> [PROVIDED DATA]:

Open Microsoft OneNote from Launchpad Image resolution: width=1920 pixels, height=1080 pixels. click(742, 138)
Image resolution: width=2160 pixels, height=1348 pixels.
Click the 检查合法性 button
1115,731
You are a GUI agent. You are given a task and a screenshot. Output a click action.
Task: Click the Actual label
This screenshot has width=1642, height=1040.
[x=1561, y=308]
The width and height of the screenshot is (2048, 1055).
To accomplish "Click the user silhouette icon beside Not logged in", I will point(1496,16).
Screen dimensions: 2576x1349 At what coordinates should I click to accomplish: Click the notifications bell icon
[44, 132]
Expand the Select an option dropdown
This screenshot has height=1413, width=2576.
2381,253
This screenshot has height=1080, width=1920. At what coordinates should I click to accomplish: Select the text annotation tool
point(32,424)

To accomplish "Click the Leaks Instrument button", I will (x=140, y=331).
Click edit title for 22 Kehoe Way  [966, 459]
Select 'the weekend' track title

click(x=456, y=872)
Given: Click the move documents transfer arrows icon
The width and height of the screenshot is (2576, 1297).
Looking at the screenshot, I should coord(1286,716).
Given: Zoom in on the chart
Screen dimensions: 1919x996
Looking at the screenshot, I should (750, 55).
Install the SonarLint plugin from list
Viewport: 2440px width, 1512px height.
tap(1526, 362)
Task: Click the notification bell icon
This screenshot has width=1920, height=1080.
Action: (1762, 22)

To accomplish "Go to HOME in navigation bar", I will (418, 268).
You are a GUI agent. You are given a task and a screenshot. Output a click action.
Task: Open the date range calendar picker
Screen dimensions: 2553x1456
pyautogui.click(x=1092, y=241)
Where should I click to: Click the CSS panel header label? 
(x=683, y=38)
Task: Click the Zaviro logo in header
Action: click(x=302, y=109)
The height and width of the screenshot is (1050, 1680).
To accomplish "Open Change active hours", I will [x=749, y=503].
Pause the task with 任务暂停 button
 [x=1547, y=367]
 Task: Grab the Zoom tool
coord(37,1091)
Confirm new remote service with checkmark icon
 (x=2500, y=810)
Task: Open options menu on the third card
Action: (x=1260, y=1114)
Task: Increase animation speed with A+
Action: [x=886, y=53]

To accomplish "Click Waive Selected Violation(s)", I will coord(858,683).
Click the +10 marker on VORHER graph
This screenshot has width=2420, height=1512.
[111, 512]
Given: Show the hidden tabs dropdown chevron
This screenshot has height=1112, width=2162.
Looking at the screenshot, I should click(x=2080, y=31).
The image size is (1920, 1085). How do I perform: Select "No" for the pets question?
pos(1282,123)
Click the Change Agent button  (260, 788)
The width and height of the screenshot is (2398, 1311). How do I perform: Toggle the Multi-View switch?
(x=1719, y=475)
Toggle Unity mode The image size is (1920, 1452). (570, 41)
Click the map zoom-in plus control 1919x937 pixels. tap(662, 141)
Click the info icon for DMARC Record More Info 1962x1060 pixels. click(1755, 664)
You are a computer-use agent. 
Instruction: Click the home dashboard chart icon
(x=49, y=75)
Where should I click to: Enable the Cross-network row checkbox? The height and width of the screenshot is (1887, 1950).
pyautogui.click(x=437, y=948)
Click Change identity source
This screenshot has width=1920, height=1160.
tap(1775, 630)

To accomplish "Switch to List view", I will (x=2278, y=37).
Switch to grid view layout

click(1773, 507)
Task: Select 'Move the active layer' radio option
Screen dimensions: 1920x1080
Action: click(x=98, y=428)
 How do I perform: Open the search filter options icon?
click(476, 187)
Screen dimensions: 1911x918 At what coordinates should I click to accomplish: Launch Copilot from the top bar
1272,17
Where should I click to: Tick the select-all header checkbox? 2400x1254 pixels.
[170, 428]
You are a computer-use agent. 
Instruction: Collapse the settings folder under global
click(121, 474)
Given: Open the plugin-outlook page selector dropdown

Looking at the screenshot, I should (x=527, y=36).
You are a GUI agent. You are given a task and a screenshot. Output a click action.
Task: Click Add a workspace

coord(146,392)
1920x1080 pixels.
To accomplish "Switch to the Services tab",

> [YOUR INSTRUCTIONS]: Please write out the entries above in full, exactly as they read.

> [TASK RESULT]:
Open Microsoft OneNote from Launchpad Image resolution: width=1920 pixels, height=1080 pixels. click(742, 138)
Image resolution: width=2160 pixels, height=1348 pixels.
Click the 检查合法性 button
1115,731
You are a GUI agent. You are given a task and a screenshot. Output a click action.
Task: Click the Actual label
This screenshot has width=1642, height=1040.
[x=1561, y=308]
The width and height of the screenshot is (2048, 1055).
To accomplish "Click the user silhouette icon beside Not logged in", I will point(1496,16).
Screen dimensions: 2576x1349 At what coordinates should I click to accomplish: Click the notifications bell icon
[44, 132]
Expand the Select an option dropdown
This screenshot has height=1413, width=2576.
2381,253
This screenshot has height=1080, width=1920. At what coordinates should I click to accomplish: Select the text annotation tool
point(32,424)

To accomplish "Click the Leaks Instrument button", I will (x=140, y=331).
Click edit title for 22 Kehoe Way  [966, 459]
Select 'the weekend' track title

click(x=456, y=872)
Given: Click the move documents transfer arrows icon
The width and height of the screenshot is (2576, 1297).
Looking at the screenshot, I should coord(1286,716).
Given: Zoom in on the chart
Screen dimensions: 1919x996
Looking at the screenshot, I should (750, 55).
Install the SonarLint plugin from list
Viewport: 2440px width, 1512px height.
tap(1526, 362)
Task: Click the notification bell icon
This screenshot has width=1920, height=1080.
Action: (1762, 22)

To accomplish "Go to HOME in navigation bar", I will (418, 268).
You are a GUI agent. You are given a task and a screenshot. Output a click action.
Task: Open the date range calendar picker
Screen dimensions: 2553x1456
pyautogui.click(x=1092, y=241)
Where should I click to: Click the CSS panel header label? 
(x=683, y=38)
Task: Click the Zaviro logo in header
Action: click(x=302, y=109)
The height and width of the screenshot is (1050, 1680).
To accomplish "Open Change active hours", I will [x=749, y=503].
Pause the task with 任务暂停 button
 [x=1547, y=367]
 Task: Grab the Zoom tool
coord(37,1091)
Confirm new remote service with checkmark icon
 (x=2500, y=810)
Task: Open options menu on the third card
Action: (x=1260, y=1114)
Task: Increase animation speed with A+
Action: [x=886, y=53]

To accomplish "Click Waive Selected Violation(s)", I will coord(858,683).
Click the +10 marker on VORHER graph
This screenshot has width=2420, height=1512.
[111, 512]
Given: Show the hidden tabs dropdown chevron
This screenshot has height=1112, width=2162.
Looking at the screenshot, I should click(x=2080, y=31).
The image size is (1920, 1085). How do I perform: Select "No" for the pets question?
pos(1282,123)
Click the Change Agent button  (260, 788)
The width and height of the screenshot is (2398, 1311). How do I perform: Toggle the Multi-View switch?
(x=1719, y=475)
Toggle Unity mode The image size is (1920, 1452). (570, 41)
Click the map zoom-in plus control 1919x937 pixels. tap(662, 141)
Click the info icon for DMARC Record More Info 1962x1060 pixels. click(1755, 664)
You are a computer-use agent. 
Instruction: Click the home dashboard chart icon
(x=49, y=75)
Where should I click to: Enable the Cross-network row checkbox? The height and width of the screenshot is (1887, 1950).
pyautogui.click(x=437, y=948)
Click Change identity source
This screenshot has width=1920, height=1160.
tap(1775, 630)

To accomplish "Switch to List view", I will (x=2278, y=37).
Switch to grid view layout

click(1773, 507)
Task: Select 'Move the active layer' radio option
Screen dimensions: 1920x1080
Action: click(x=98, y=428)
 How do I perform: Open the search filter options icon?
click(476, 187)
Screen dimensions: 1911x918 At what coordinates should I click to accomplish: Launch Copilot from the top bar
1272,17
Where should I click to: Tick the select-all header checkbox? 2400x1254 pixels.
[170, 428]
You are a computer-use agent. 
Instruction: Collapse the settings folder under global
click(121, 474)
Given: Open the plugin-outlook page selector dropdown

Looking at the screenshot, I should (x=527, y=36).
You are a GUI agent. You are given a task and a screenshot. Output a click action.
Task: Click Add a workspace

coord(146,392)
1920x1080 pixels.
To accomplish "Switch to the Services tab",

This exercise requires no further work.